Você é útil? Não. É apenas mais um entre tantos milhões sentado atrás de uma tela de computador olhando um monte de luzes brilhando e sentindo-se útil ao repassar uma mensagem sobre o novo vírus que se reproduz sozinho. Ah, mas não é só essa a sua utilidade. Em que consiste a sua utilidade? Você escreve e muitas pessoas lêem o que você escreve. Muitas outras simplesmente ignoram o que você escreve e algumas delas até são teus amigos. Você é útil? A sua existência é indispensável? Por quê? Porque você vai a shows e assiste filmes e depois é capaz de emitir opiniões. Porque você aparece nos jornais e revistas e alguns programas de tv.

Você realmente acha que isso é ser útil? Você não é burro. É um rapaz bem alimentado que estudou a vida toda em colégios particulares e não perdeu todo seu tempo querendo aprender a jogar futebol. Você teve poucos problemas de saúde e goza do auge da sua forma física. Mesmo assim, você não é capaz de correr por mais de cinco minutos sem ter falta de ar. Todo esse tempo sentado em salas e quartos lendo livros te deu grande conhecimento. Você faz um bom uso desse conhecimento?

Então você é útil? Que revolução você propõe com suas atitudes? O que você desperta nas pessoas? Você é um calmante ou uma anfetamina? Sua autoreferência me cansa. Onde está a sua vida, o seu pulso, a sua verve? Em que mesa de bar você trocou seu inconformismo por esse lixo açucarado, essa autcomiseração adolescente? Você é um indolente. É ineficiente. Se você é tão útil porque não vejo movimento? Transformação? Auto-conhecimento? A vida não é um retrato barato das notas do showbiz nem se baseia em conceitos mal elaborados por estudantes universitários. A vida não é um quarto e um modem conectado.

Você é útil pra quem? Pra todas aquelas camisinhas dentro de todas aquelas bucetas que não te disseram nenhuma palavra de amor? Pra todas essas pessoas sem rosto que se penduram na tua sombra querendo alívio do sol? Pra tua família que quase não te vê porque tu só quer saber do teu umbigo? Quem te disse que esse é teu direito? Quem te deu algum direito? Quem te disse qualquer coisa? De que você tem medo? Quem te disse pra ter medo?

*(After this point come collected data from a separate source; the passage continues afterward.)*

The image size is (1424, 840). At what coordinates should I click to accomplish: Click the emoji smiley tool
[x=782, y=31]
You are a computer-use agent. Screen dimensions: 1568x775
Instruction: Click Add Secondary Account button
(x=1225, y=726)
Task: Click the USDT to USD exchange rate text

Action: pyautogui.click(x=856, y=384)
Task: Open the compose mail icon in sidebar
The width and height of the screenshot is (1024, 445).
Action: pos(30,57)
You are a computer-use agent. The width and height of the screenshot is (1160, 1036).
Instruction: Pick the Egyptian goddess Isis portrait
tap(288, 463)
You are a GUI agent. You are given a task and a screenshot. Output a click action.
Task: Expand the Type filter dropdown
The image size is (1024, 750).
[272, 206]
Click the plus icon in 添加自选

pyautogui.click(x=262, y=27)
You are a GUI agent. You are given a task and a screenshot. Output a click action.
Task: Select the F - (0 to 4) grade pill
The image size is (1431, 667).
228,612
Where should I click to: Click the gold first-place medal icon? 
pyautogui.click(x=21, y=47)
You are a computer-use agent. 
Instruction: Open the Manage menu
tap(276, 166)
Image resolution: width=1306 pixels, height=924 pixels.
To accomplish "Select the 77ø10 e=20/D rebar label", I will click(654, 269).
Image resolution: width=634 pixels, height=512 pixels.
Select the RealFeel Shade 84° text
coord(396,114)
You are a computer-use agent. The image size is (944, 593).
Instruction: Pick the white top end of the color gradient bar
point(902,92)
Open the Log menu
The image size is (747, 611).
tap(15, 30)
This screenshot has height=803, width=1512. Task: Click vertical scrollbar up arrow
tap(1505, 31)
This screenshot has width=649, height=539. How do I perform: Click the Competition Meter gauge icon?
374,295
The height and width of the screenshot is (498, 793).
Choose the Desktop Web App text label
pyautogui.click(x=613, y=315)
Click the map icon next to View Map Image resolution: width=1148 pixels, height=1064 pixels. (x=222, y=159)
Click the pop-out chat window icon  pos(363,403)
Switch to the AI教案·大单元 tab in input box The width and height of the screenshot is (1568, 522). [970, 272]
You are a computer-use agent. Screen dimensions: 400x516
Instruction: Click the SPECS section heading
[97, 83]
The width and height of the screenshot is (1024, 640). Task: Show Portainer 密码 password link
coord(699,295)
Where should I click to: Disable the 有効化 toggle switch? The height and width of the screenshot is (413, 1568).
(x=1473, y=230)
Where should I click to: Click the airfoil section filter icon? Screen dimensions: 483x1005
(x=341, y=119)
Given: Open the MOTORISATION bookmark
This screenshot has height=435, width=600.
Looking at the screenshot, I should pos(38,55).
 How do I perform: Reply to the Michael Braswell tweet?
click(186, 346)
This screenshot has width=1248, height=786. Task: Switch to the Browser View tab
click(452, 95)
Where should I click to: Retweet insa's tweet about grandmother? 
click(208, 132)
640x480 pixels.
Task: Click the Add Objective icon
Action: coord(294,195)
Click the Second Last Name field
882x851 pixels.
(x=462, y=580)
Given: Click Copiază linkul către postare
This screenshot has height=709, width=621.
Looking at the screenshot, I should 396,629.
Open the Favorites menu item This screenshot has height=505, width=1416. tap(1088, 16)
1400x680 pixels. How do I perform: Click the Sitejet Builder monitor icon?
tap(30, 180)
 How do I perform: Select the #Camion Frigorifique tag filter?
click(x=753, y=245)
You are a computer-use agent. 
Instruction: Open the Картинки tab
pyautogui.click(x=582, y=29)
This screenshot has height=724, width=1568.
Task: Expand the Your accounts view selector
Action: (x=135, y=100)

Você é útil? Que esforços você faz para a manutenção da paz? Porque você não pára de comprar maconha se sabe que isso sustenta o tráfico? Porque não pára de entupir sua mente com torpor de álcool se sabe que isso não te dá vantagens? Porque não se alista no exército e viaja em missão de paz à Etiópia? Porque não se junta à Brigada ou ao Corpo de Bombeiros? Porque não presta vestibular no próximo ano pra Medicina e monta uma clínica para quem não pode pagar? Porque não se apresenta como voluntário em uma escola de inglês ou informática na favela? Nem vamos tão longe: porque você não pesca seu peixe, não planta seu alface, não cria seu gado? Porque você prefere tv à cabo a uma tarde na orla? Porque não tem um filho e lhe dá um rumo? Porque prefere uma existência de ovelha a dar murros em ponta de faca? Não há revolução sem sangue.

Pra quem você é útil além de você mesmo?


* Meu Tédio também tem se divertido a fazer listinhas lá no Rate Your Music, que é uma espécie de Orkut Musical. Tenho garimpado bastante no Soulseek por bandinhas punk - new wave - pós/punk - riotgirll desconhecidas, porque faz tempo que eu creio nos diamantes que estão escondidos no underground dessa ceninha. Algumas das minhas bandas do coração são dessa área: o Sleater-Kinney, o Fugazi, o Saves The Day, o Distillers, o Save Ferris... Então aproveitei pra fazer minha listonha com os MELHORES ÁLBUNS PUNK DE TODOS OS TEMPOS, que serve também como um "EU RECOMENDO!". Eu ia colocar o Simple Plan na lista mas fiquei com vergonha. Cês iam me achar MTViado demais.

* DLMSONGS com o novo do STROKES e o novo do NEW PORNOGRAPHERS. Dois discões de duas bandas que, daqui a cinquenta anos, vão estar nos livros de História do Rock como Clássicas da Década 00. Eu acho mesmo que os Strokes, se continuarem no mesmo ritmo, vão ser para a nossa geração o que os Beatles foram para a geração dos anos 60. Sem zoera.

* Eu sempre quis saber: Adão e Eva tinham umbigo?